Abu Dhabi, UAESunday 17 November 2019

Syrian rebels claim to down regime jet over Idlib

Oposition media reported the jet crashed near Khan Sheikhoun, close to the frontlines of the regime offensive

A general view shows Khan Sheikhoun in the southern countryside of Idlib March 16, 2015. Reuters
A general view shows Khan Sheikhoun in the southern countryside of Idlib March 16, 2015. Reuters

Hardline rebels in Idlib claim they shot down a Syrian regime Sukhoi 22 warplane on Wednesday.

The statement from Hayat Tahrir Al Sham, a former Al Qaeda affiliate, said the jet was hit over the town of Al Tamanah in southern Idlib, where a grinding offensive by the Syrian military has displaced thousands.

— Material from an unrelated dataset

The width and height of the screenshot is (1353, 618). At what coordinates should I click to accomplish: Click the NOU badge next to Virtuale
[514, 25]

Orient, a pro-Syrian opposition TV station, also reported that a jet had been downed and said that the incident took place near Khan Sheikhoun, close to the frontlines of the regime offensive. Khan Sheikhoun is nine kilometres from Al Tamanah.

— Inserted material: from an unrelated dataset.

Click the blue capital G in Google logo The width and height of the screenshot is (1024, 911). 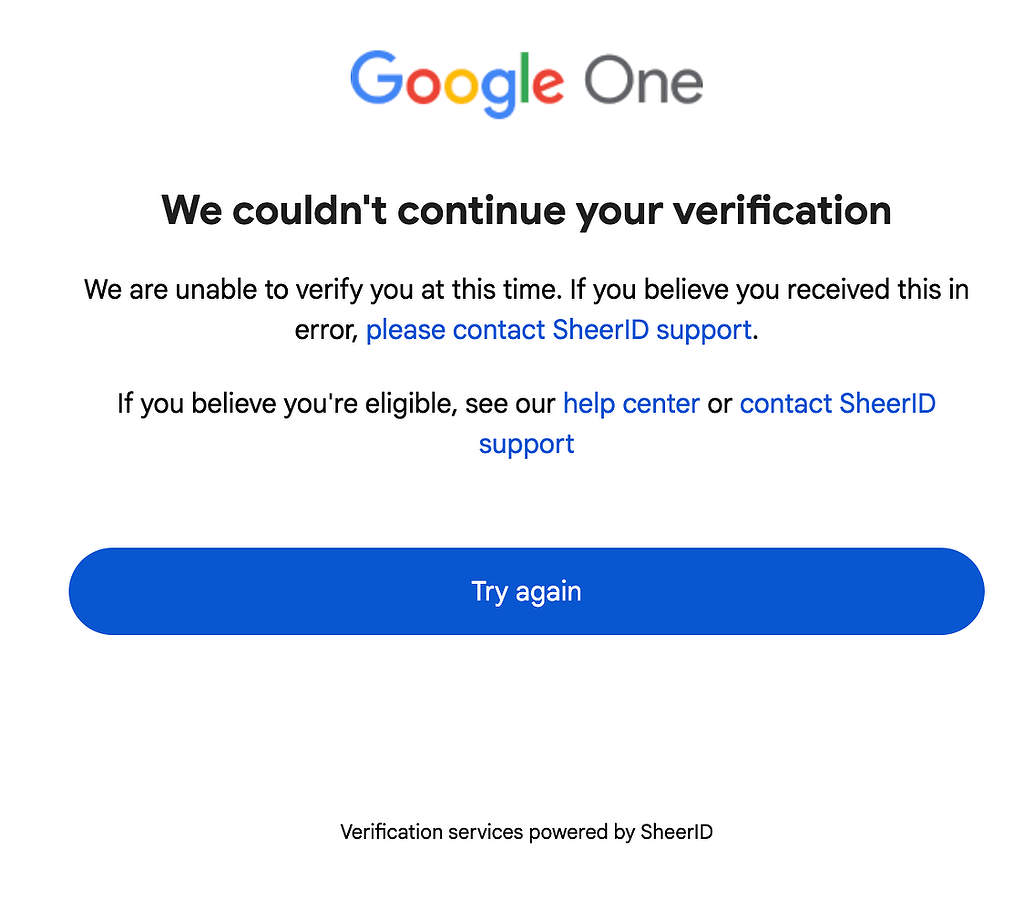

Regime fighters pushed further into the extremist-run bastion in northwest Syria on Wednesday, inching towards a key town after months of deadly bombardment, a monitor said.

Eight years into Syria's civil war, the militant-run region of Idlib is the last major stronghold of opposition to President Bashar Al Assad's regime.

Air strikes and rocket fire by the regime and its ally Russia have pounded Idlib for more than three months, killing hundreds and displacing tens of thousands.

In the south of the stronghold, fighting has neared Khan Sheikhoun, which lies on a highway coveted by the regime.

A sarin gas attack on the town in 2017 killed dozens of people and prompted President Donald Trump to order a missile strike against the Syrian airbase from where the United States said the attack had been launched.

An investigation by the United Nations and the Organisation for the Prohibition of Chemical Weapons said the Syrian government was responsible for releasing sarin on the town on April 4, 2017. Damascus denies using such weapons.

Almost all residents of Khan Sheikhun have since left the town.

After a week of ground advances, Mr Al Assad's fighters were a few kilometres away from the town on Wednesday, the Syrian Observatory for Human Rights said.

"Regime forces are now four kilometres from Khan Sheikhun to the west, with nothing between them and it but fields," Observatory chief Rami Abdel Rahman said.

To the east, pro-Assad fighters are battling to control a hill six kilometres from the town, the head of the Britain-based Observatory said.

Clashes on Wednesday have killed 14 regime forces, 20 extremists and seven allied rebels, he said.

State news agency Sana on Wednesday said troops had taken several villages from the militants in the area west of Khan Sheikhun.

AFP correspondents have reported seeing dozens of families flee fighting over the past few days, heading north in trucks piled high with belongings.

A buffer zone deal brokered by Russia and Turkey last year was supposed to protect the Idlib region's three million inhabitants from an all-out regime offensive, but it was never fully implemented.

An alliance led by fighters from Syria's former Al Qaeda affiliate — Hayat Tahrir Al Sham — took over full control of the anti- Assad stronghold in May.

Regime and Russian air strikes and shelling since late April have killed almost 820 civilians, the Observatory says.

The UN says dozens of health centres and schools have been targeted.

Humanitarian workers have said that any full-blown ground attack on Idlib would cause one of the worst humanitarian disasters of Syria's war.

The conflict has killed more than 370,000 people and displaced millions at home and abroad starting with the brutal repression of anti-regime protests in 2011.